The Raspberry Pi Foundation has announced a new model of its flagship single board computer.
The new Model 4 boasts a quad-core ARM Cortex-A72 64-bit processor that can hit 1.5GHz and is said to run “up to three times faster than its predecessor.”
There’s now a second HDMI port that can handle two monitors at 4K resolution. USB’s been upgraded to SuperSpeed USB 3.0 delivers faster transfer and can hit 5 Gbps.
But the big change is in the graphics stack, which now uses the Mesa V3D driver developed by Eric Anholt at Broadcom. The new code means the Pi gains OpenGL-accelerated web browsing and desktop composition, plus the ability to run 3D applications in a window under X.
Importantly to the Foundation’s goals, it also almost-halves the closed-source code in the machine.
Raspberry Pi 4 is here! A tiny, dual-display desktop computer, with three RAM variants to choose from, and all the hackability you know and love. On sale now from the familiar price of $35: https://t.co/d9iwVidexm #RaspberryPi4 pic.twitter.com/4fll4gx1Ax
— Raspberry Pi (@Raspberry_Pi) June 24, 2019
Micro-USB has been dismissed as the source of power: that job’s been given to USB-C, which the Pi Foundation points out “…supports an extra 500mA of current, ensuring we have a full 1.2A for downstream USB devices, even under heavy CPU load.”

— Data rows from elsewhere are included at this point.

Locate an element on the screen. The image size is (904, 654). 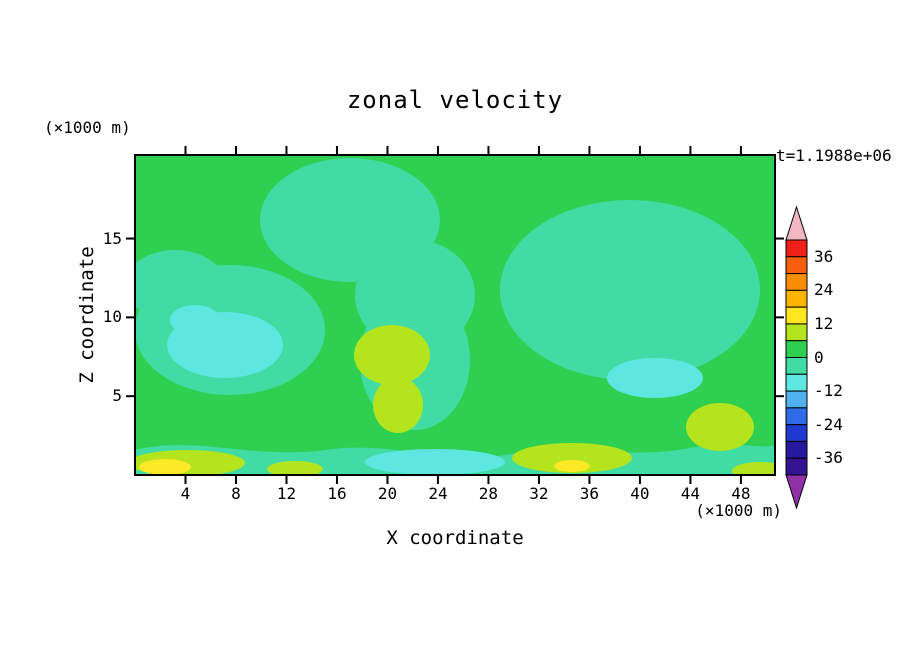
plot-title: zonal velocity is located at coordinates (455, 100).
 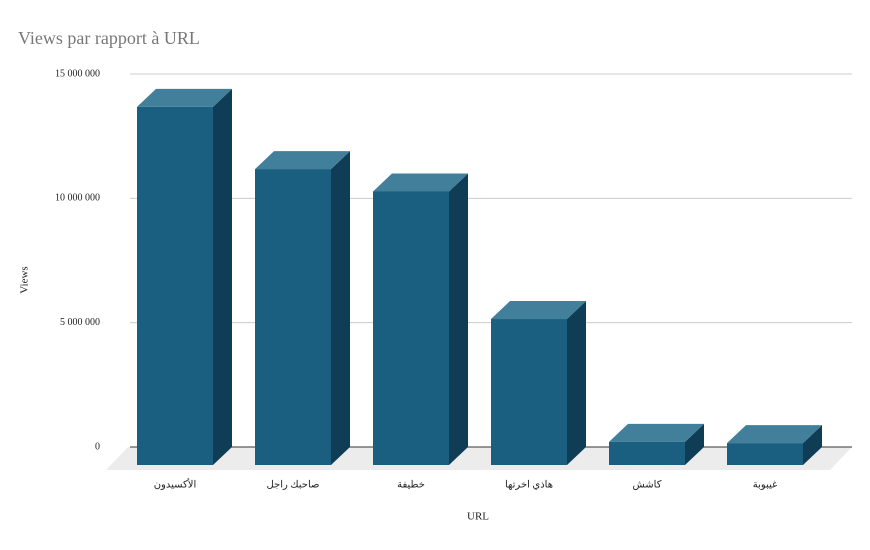 What do you see at coordinates (80, 322) in the screenshot?
I see `y-tick-label: 5 000 000` at bounding box center [80, 322].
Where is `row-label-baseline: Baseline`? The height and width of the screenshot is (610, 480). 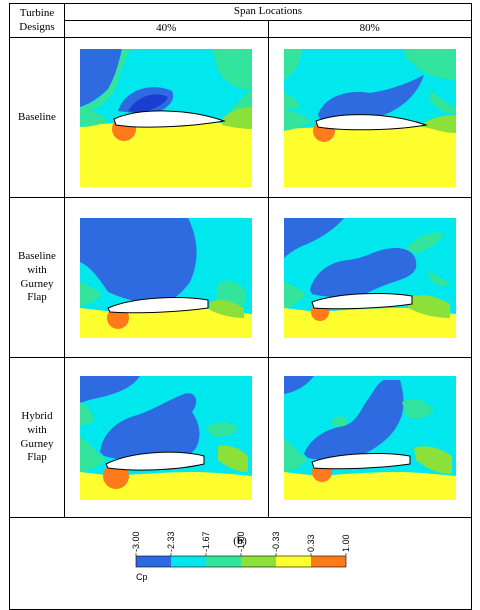
row-label-baseline: Baseline is located at coordinates (37, 118).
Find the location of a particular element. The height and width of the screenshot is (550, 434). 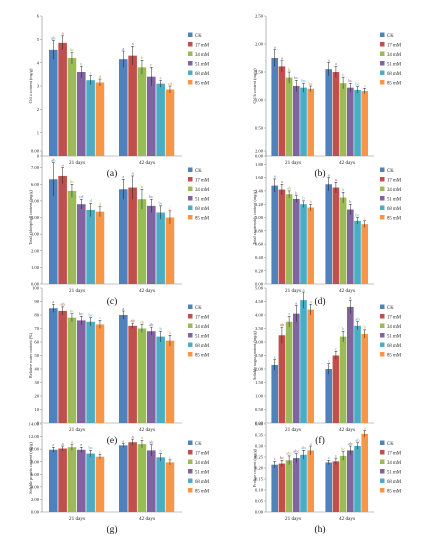

y-tick-label: 14.00 is located at coordinates (34, 424).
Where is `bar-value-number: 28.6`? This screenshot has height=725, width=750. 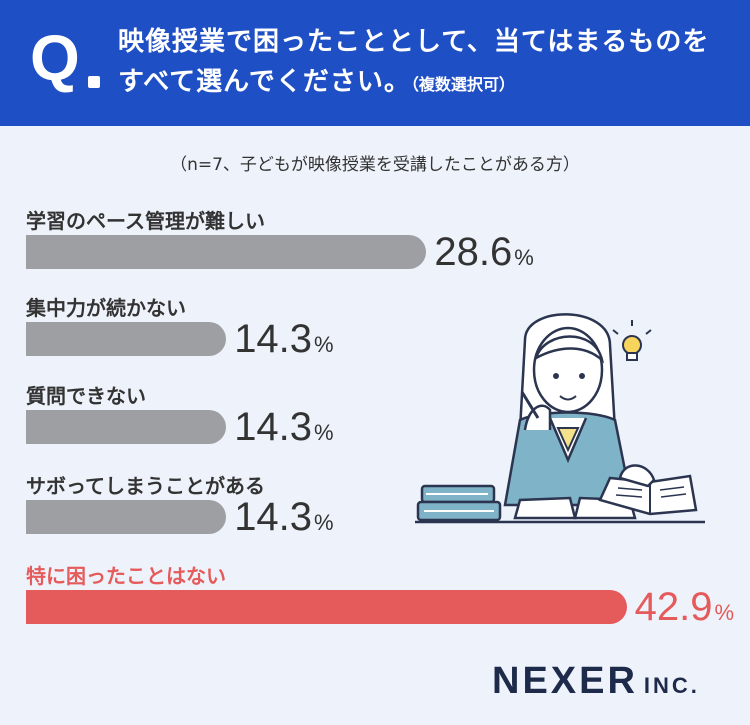
bar-value-number: 28.6 is located at coordinates (474, 252).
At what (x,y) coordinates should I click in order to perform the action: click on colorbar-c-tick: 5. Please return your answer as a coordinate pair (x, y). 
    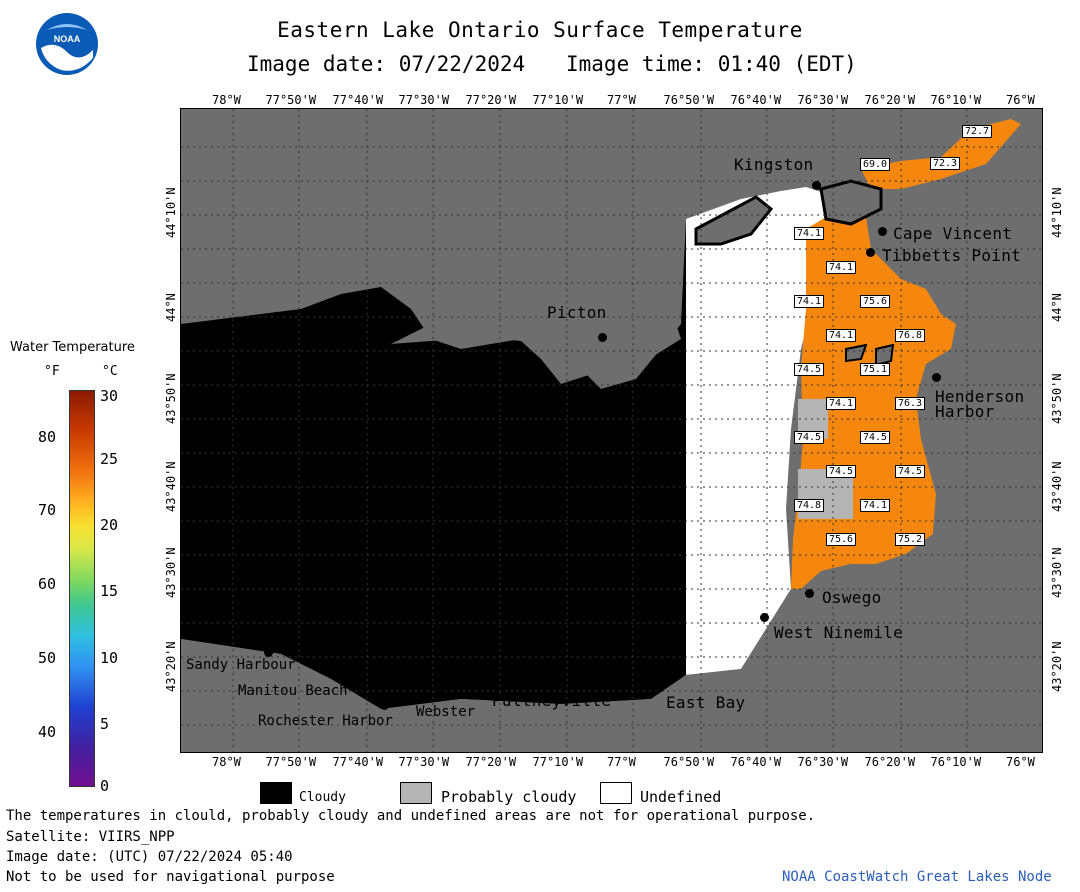
    Looking at the image, I should click on (105, 724).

The Pi’s Ethernet port can now reach 1 Gbps while WiFi now has dual-band wireless capabilities on the 2.4 GHz and 5 GHz bands.
The new model comes in three variants with one, two and four gigabytes of RAM respectively. The base model costs US$35, with each step up in RAM adding $10 to the price.

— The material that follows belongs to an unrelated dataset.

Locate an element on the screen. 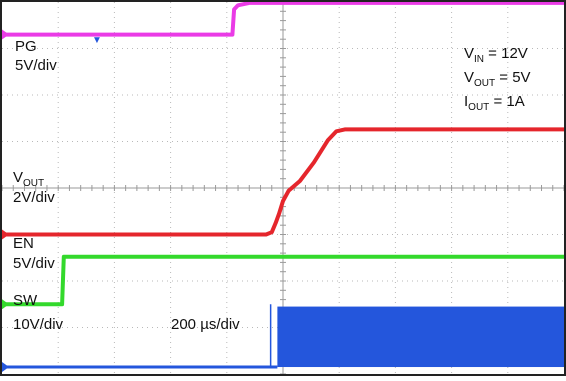 This screenshot has width=566, height=381. vout-label-main: V is located at coordinates (18, 178).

Australian Pi reseller Core Electronics lists the new machines at AU$59.95, $66.95 and $94.95.
Core also has the $219 desktop kit that bundles a 4GB Pi Model 4 with keyboard, mouse, case, power supply, twin HDMI cables and a 32GB microSD card with a cut of the Raspbian OS based on Debian 10 Buster. As that OS is rather easier on the eye, the Foundation is cheekily suggesting that the Model 4 could serve as a desktop computer.
And why not? There’s plenty of power in the new machine. And if it’s not used as a desktop, the new machine will also do fine driving digital signage thanks to the extra HDMI port. The existence of an optional power-over-ethernet module means it’s also able to run in places other computers can’t go.
Your correspondent is currently using a Pi to recover data from an old disk and shunt it into a cloud storage locker. It’s stayed up for a month, drives a hefty monitor without complaint and shows no signs of flagging. With extra performance, memory and a friendlier OS, there’s no reason the Pi won’t find ever more uses!